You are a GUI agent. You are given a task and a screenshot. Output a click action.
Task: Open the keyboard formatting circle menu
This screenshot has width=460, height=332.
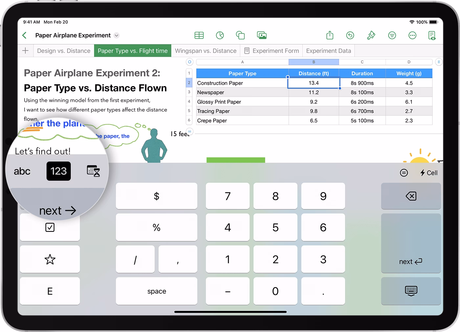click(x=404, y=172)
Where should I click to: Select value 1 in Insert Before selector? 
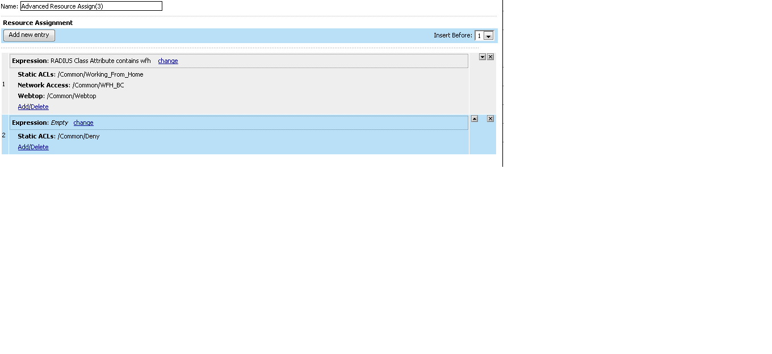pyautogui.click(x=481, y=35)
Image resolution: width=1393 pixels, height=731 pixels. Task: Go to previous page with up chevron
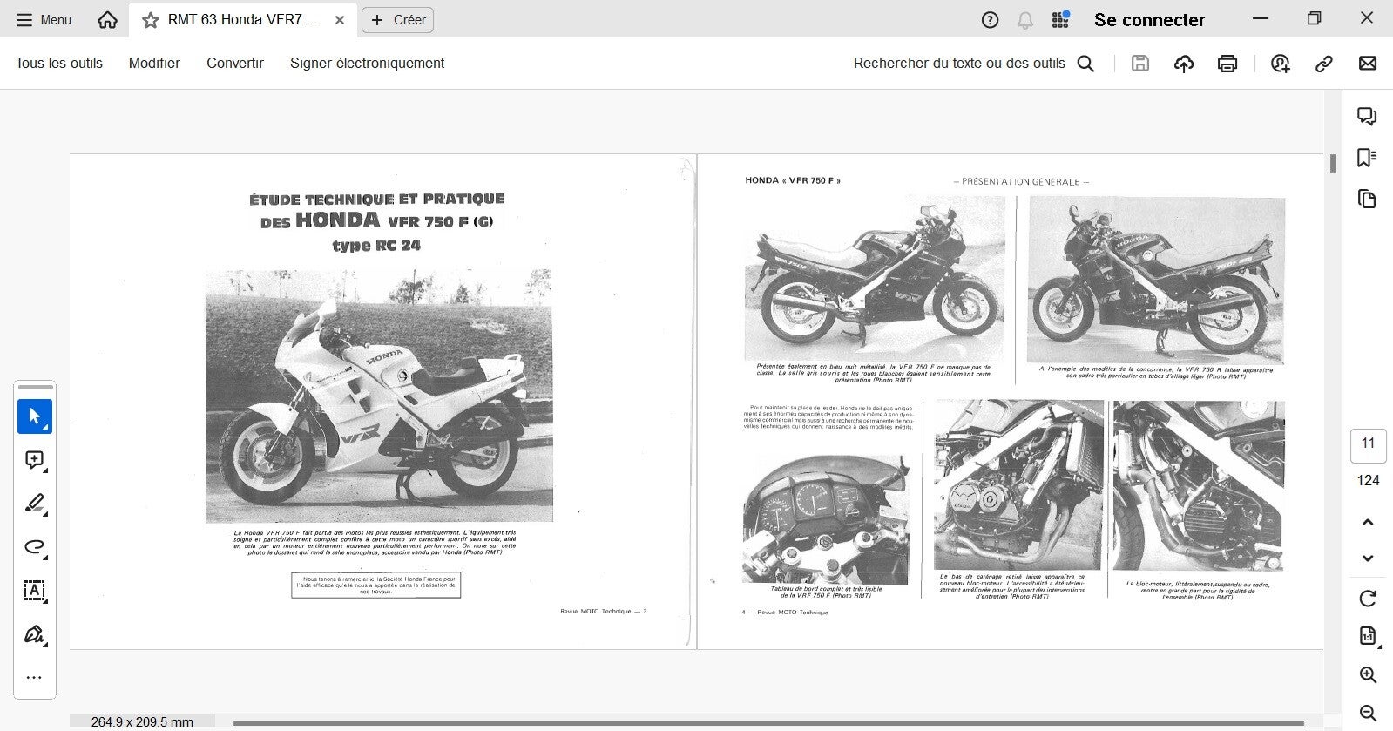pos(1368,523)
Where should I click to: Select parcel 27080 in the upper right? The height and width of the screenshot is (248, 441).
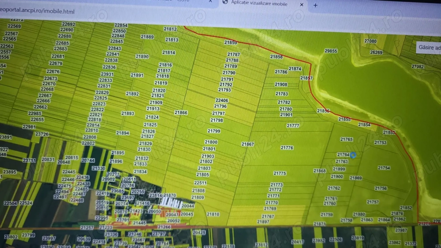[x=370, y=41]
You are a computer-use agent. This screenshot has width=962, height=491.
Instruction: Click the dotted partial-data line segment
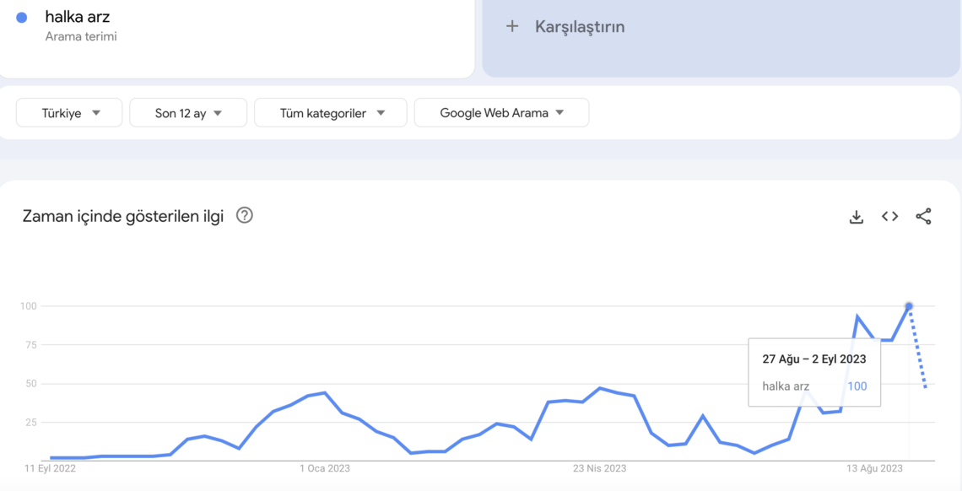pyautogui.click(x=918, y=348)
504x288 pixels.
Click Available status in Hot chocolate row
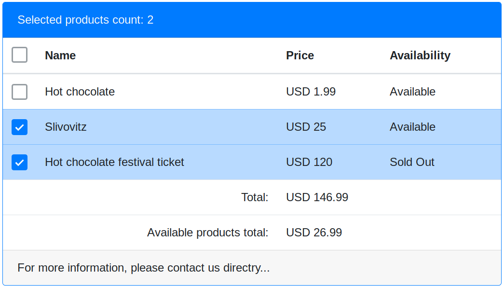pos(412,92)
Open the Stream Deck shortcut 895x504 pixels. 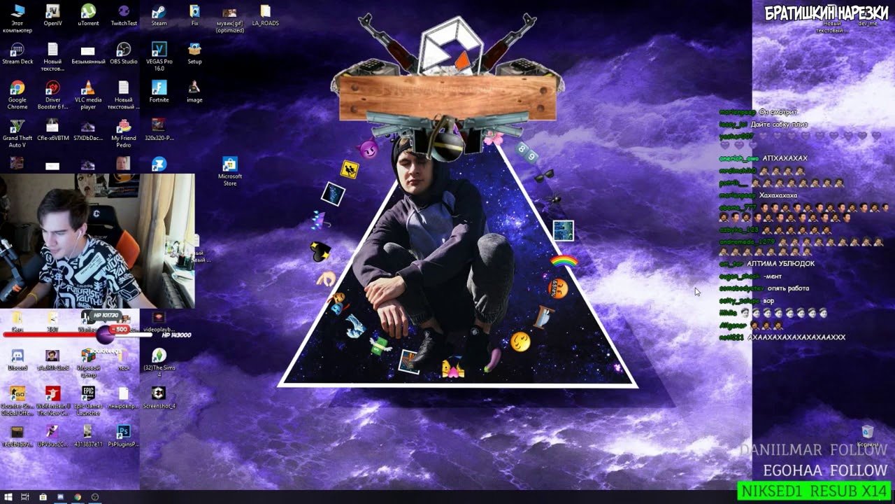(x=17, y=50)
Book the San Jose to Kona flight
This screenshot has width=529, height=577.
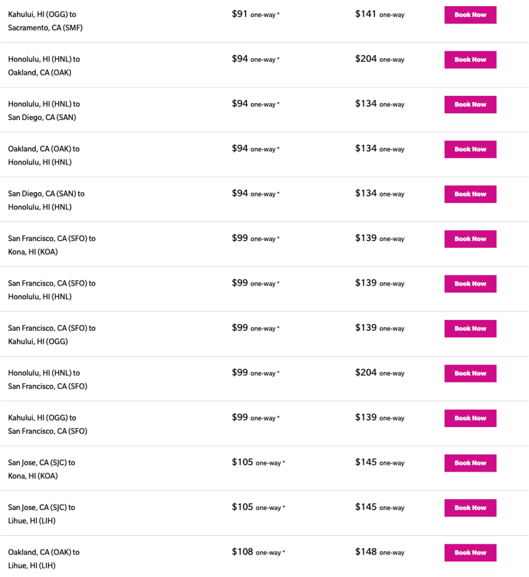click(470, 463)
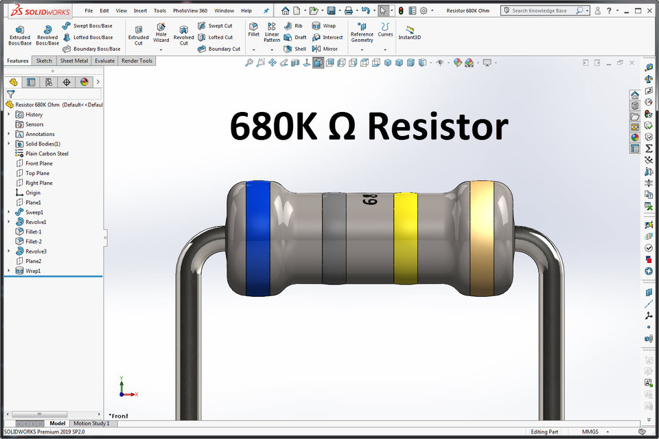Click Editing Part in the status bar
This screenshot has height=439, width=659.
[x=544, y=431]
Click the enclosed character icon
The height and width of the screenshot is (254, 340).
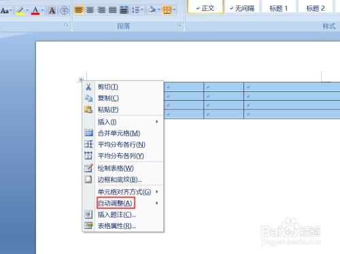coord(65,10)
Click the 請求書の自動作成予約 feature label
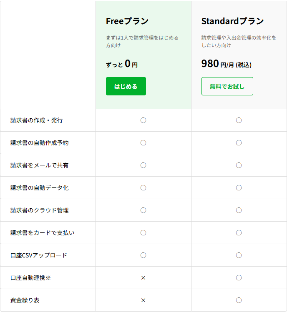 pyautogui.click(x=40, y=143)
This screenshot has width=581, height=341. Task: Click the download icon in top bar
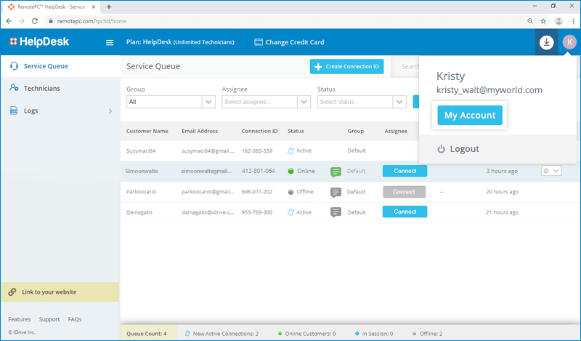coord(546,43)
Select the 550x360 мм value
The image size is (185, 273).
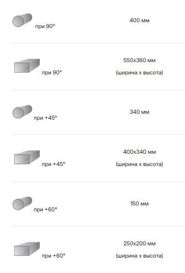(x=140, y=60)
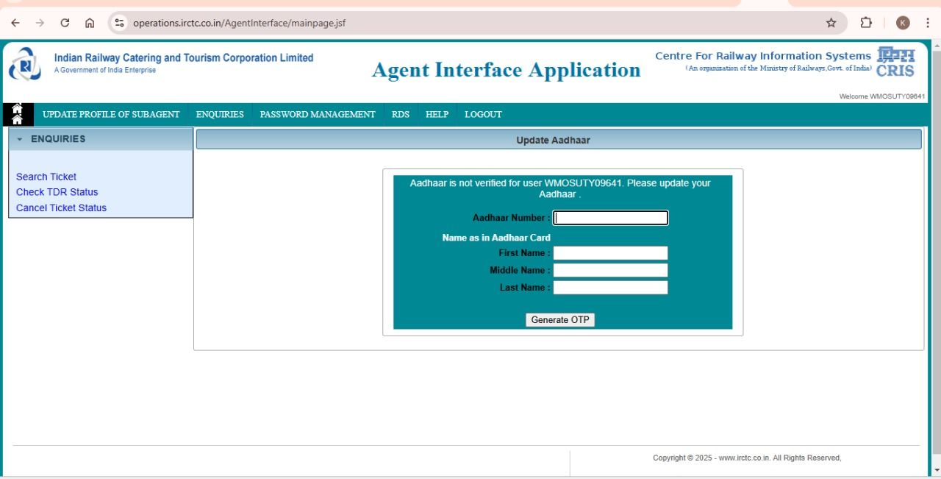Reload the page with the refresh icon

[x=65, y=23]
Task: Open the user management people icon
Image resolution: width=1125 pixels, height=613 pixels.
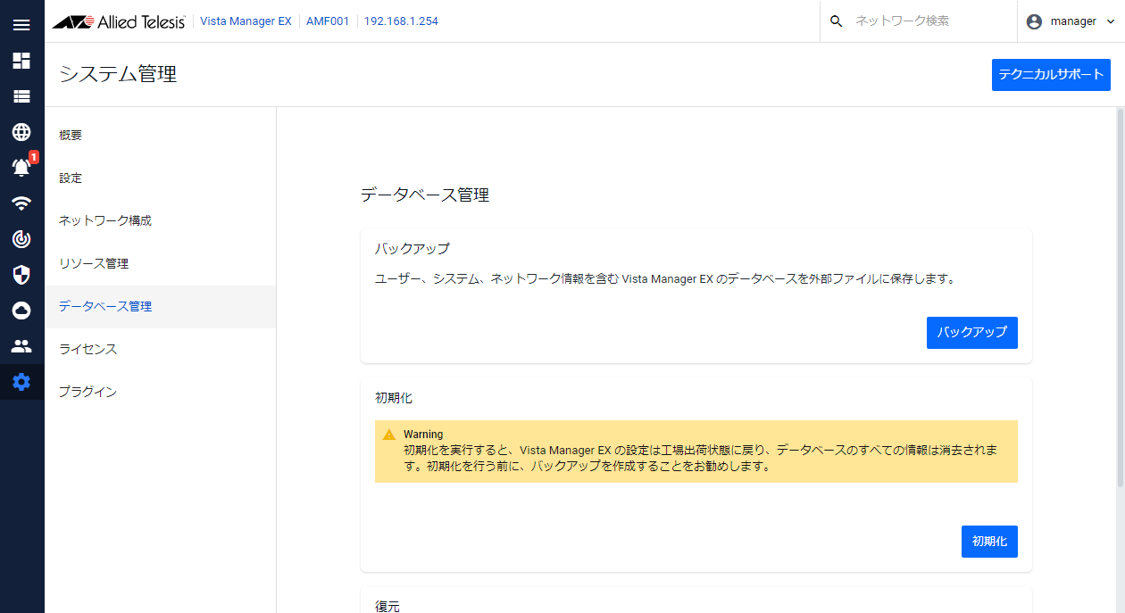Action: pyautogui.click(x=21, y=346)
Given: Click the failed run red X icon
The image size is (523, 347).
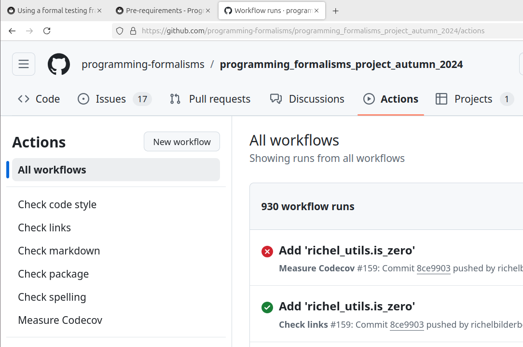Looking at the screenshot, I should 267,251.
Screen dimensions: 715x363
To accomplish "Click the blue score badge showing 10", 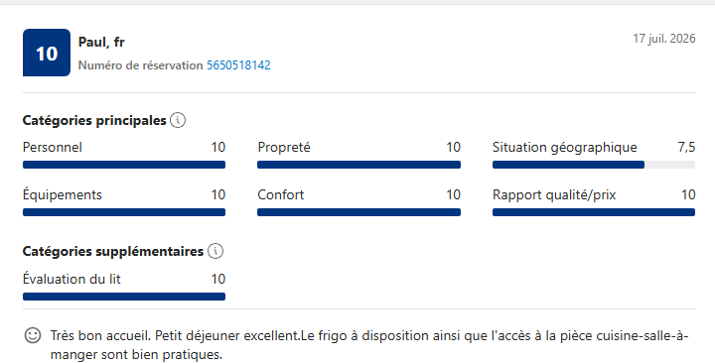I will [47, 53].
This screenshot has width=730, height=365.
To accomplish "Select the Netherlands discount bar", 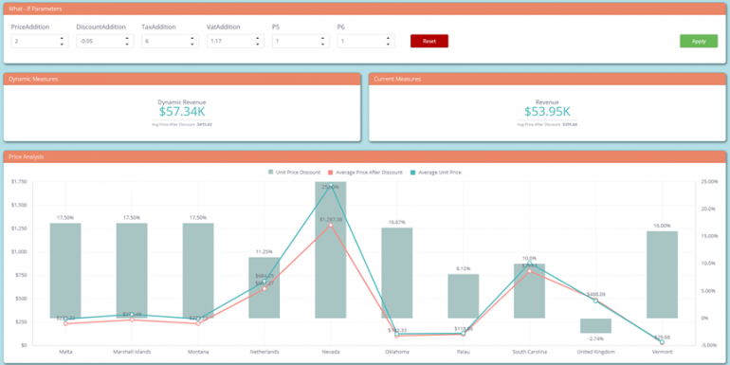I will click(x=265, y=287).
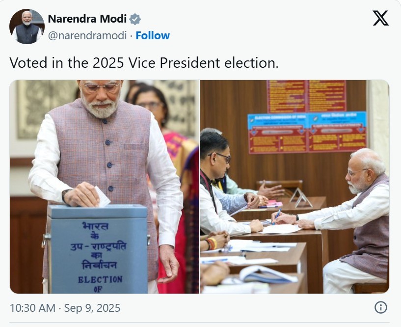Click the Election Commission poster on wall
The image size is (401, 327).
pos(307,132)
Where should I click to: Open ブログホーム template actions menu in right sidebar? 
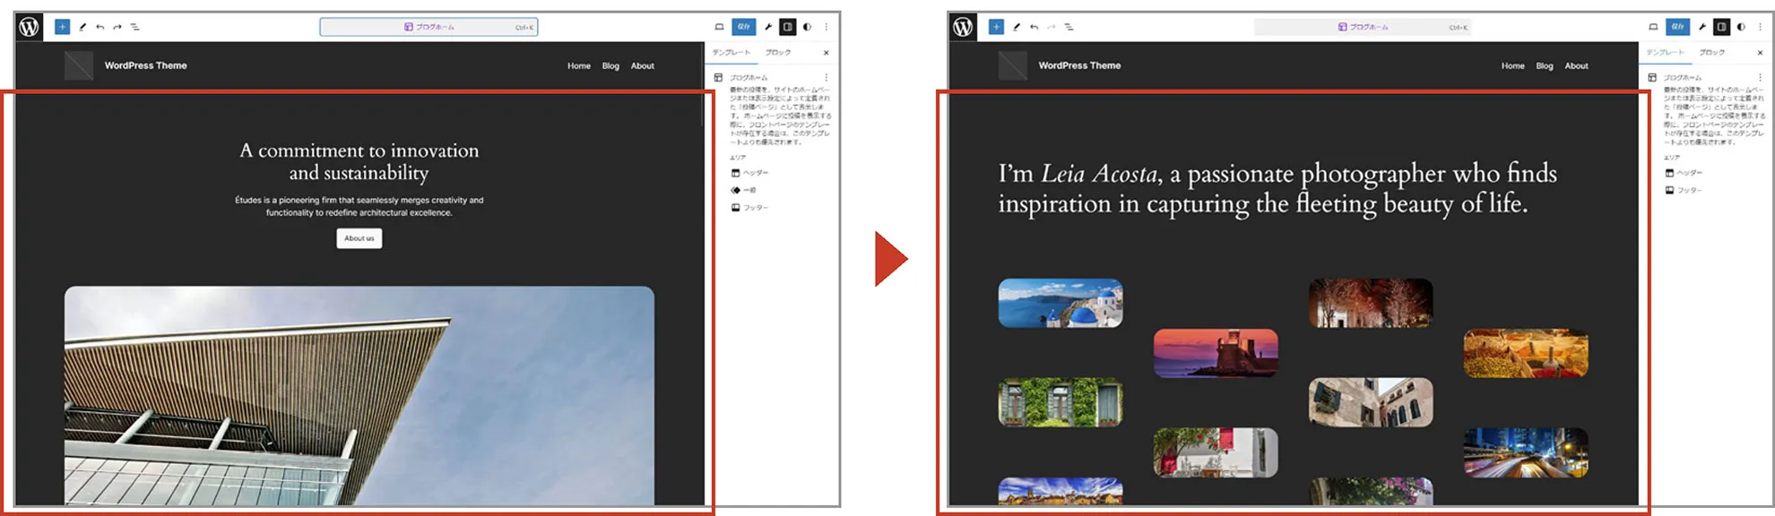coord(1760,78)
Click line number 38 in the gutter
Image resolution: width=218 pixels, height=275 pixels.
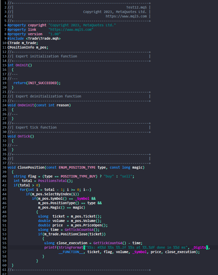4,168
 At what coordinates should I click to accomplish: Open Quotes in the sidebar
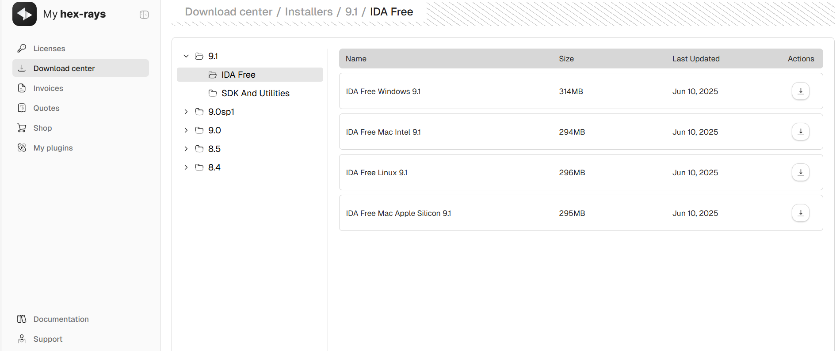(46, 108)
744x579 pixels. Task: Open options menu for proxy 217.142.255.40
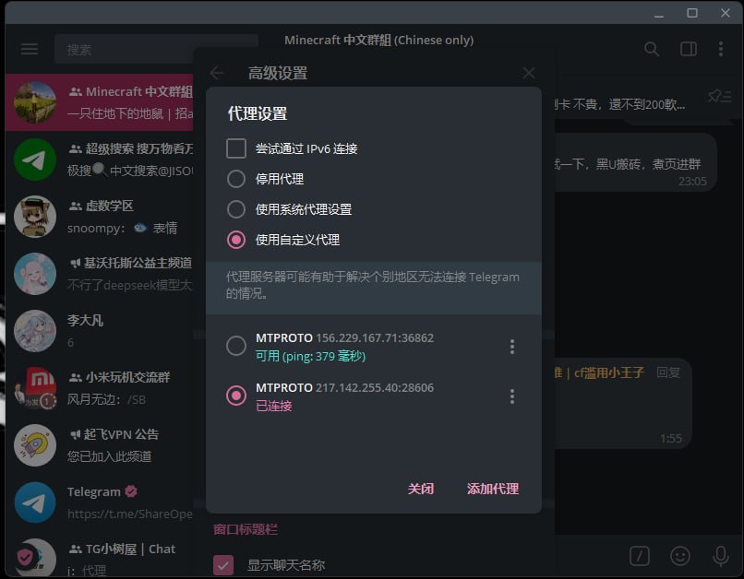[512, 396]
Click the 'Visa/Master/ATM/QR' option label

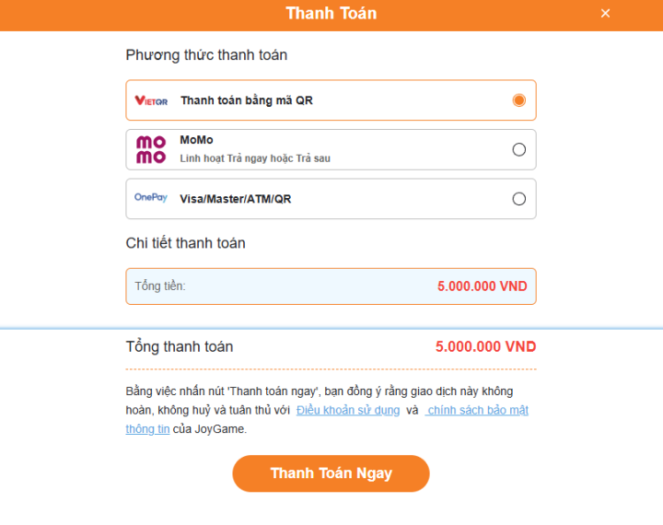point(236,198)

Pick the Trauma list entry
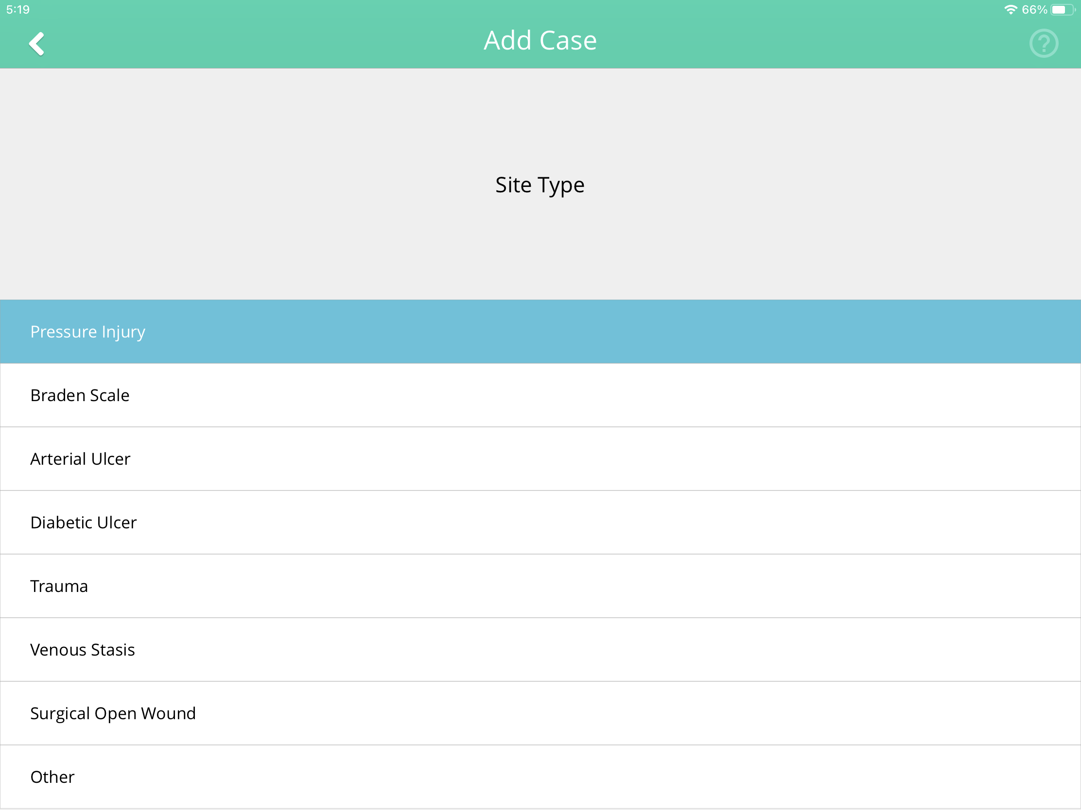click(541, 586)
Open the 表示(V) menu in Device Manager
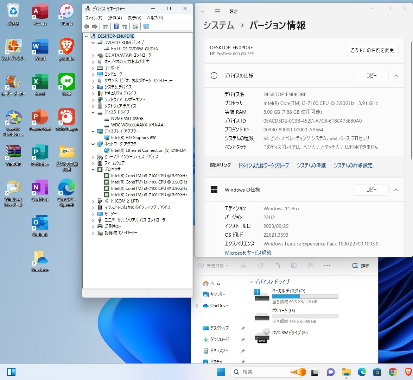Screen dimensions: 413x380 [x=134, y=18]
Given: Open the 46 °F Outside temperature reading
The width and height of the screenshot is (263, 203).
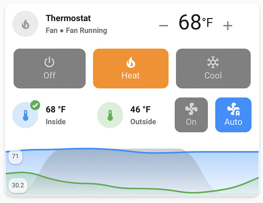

════════════════════

■ Aim of the exercise
From the entries above, say how many lines contain "agent". Only the number is wanted.

■ Result of this exercise
2